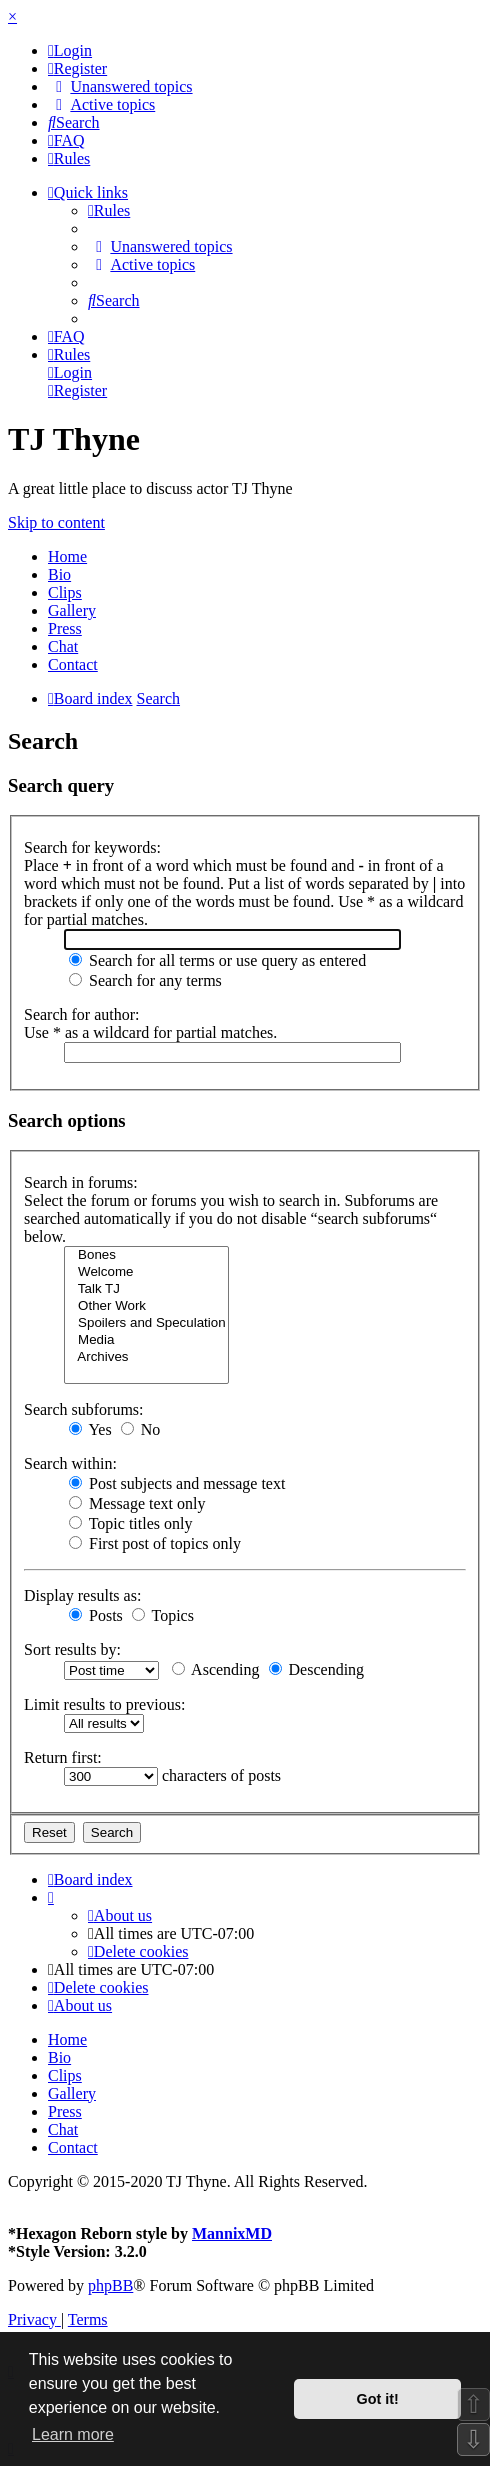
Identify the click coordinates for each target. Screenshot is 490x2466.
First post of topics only (155, 1543)
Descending (317, 1669)
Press (65, 628)
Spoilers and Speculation (146, 1323)
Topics (163, 1615)
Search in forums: (81, 1182)
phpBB (110, 2285)
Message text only (137, 1503)
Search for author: (82, 1014)
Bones (146, 1255)
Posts (96, 1615)
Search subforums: (84, 1409)
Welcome (146, 1272)
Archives (146, 1357)
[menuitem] (70, 50)
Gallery (72, 610)
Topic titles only (130, 1523)
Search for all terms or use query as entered (217, 960)
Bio (59, 574)
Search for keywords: (92, 847)
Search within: (70, 1463)
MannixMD (232, 2233)
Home (67, 556)
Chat (63, 646)
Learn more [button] (73, 2434)
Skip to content (56, 522)
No (141, 1429)
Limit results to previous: (104, 1704)
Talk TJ (146, 1289)
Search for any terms (145, 980)
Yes (90, 1429)
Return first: (63, 1757)
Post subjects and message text (177, 1483)
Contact (73, 664)
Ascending (216, 1669)
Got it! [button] (378, 2399)
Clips (65, 592)
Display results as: (82, 1595)
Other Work (146, 1306)
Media (146, 1340)
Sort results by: (72, 1649)
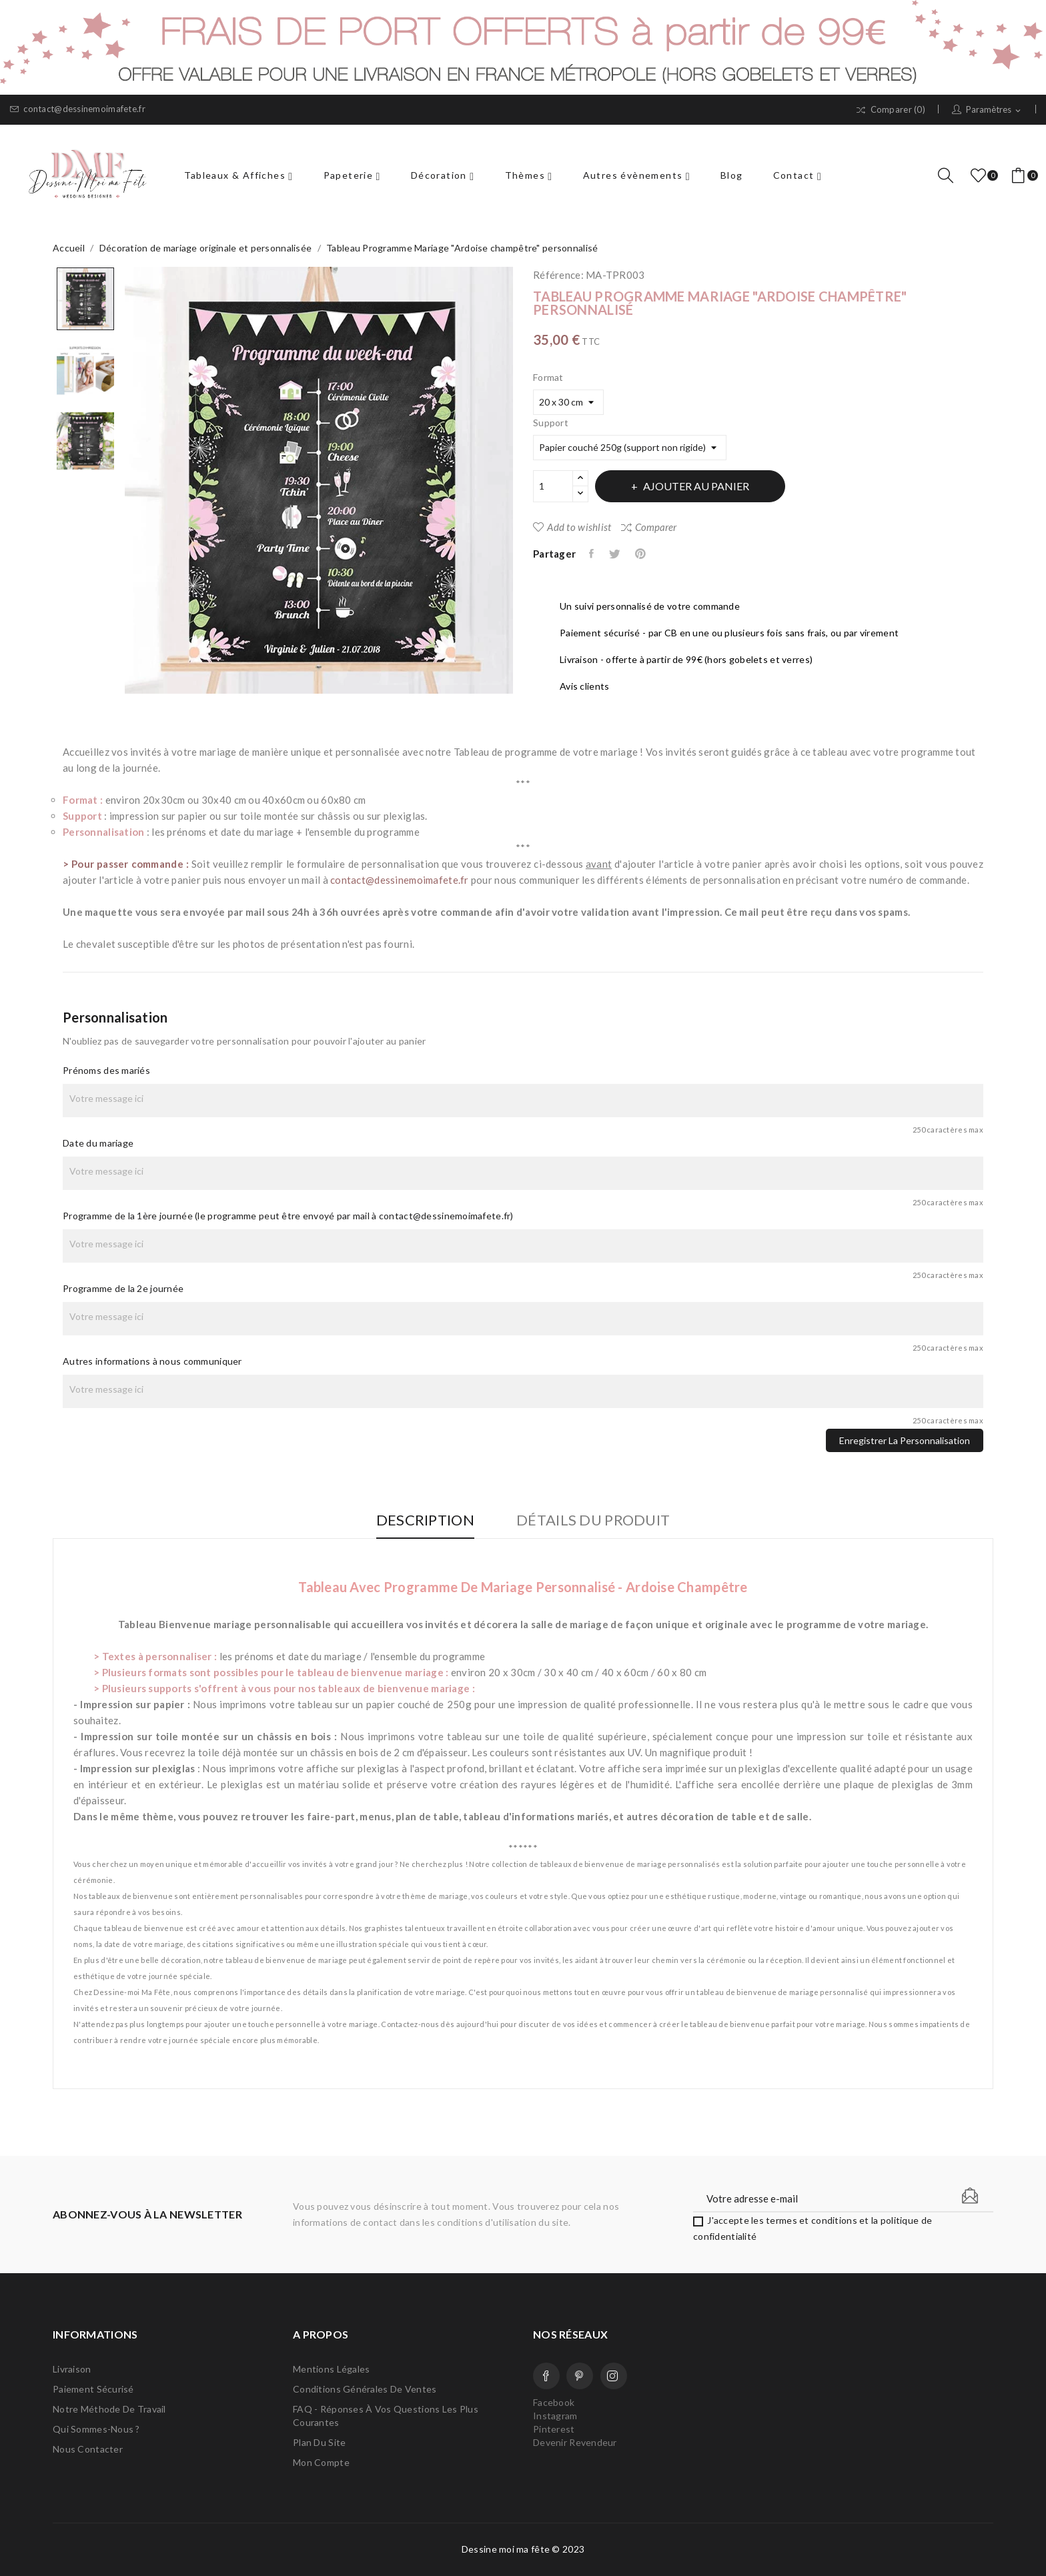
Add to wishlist (572, 527)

Instructions to follow:
Rewrite all of the items above as a numbered list with no blank lines between entries, and leave the pictures out.

Answer in full:
1. Identify the click coordinates for each target. Screenshot is 490x2466.
2. First post of topics only (155, 1543)
3. Descending (317, 1669)
4. Press (65, 628)
5. Spoilers and Speculation (146, 1323)
6. Topics (163, 1615)
7. Search in forums: (81, 1182)
8. phpBB (110, 2285)
9. Message text only (137, 1503)
10. Search for author: (82, 1014)
11. Bones (146, 1255)
12. Posts (96, 1615)
13. Search subforums: (84, 1409)
14. Welcome (146, 1272)
15. Archives (146, 1357)
16. [menuitem] (70, 50)
17. Gallery (72, 610)
18. Topic titles only (130, 1523)
19. Search for all terms or use query as entered (217, 960)
20. Bio (59, 574)
21. Search for keywords: (92, 847)
22. Search within: (70, 1463)
23. MannixMD (232, 2233)
24. Home (67, 556)
25. Chat (63, 646)
26. Learn more [button] (73, 2434)
27. Skip to content (56, 522)
28. No (141, 1429)
29. Limit results to previous: (104, 1704)
30. Talk TJ (146, 1289)
31. Search for any terms (145, 980)
32. Yes (90, 1429)
33. Return first: (63, 1757)
34. Post subjects and message text (177, 1483)
35. Contact (73, 664)
36. Ascending (216, 1669)
37. Got it! [button] (378, 2399)
38. Clips (65, 592)
39. Display results as: (82, 1595)
40. Other Work (146, 1306)
41. Media (146, 1340)
42. Sort results by: (72, 1649)
43. Add to wishlist (572, 527)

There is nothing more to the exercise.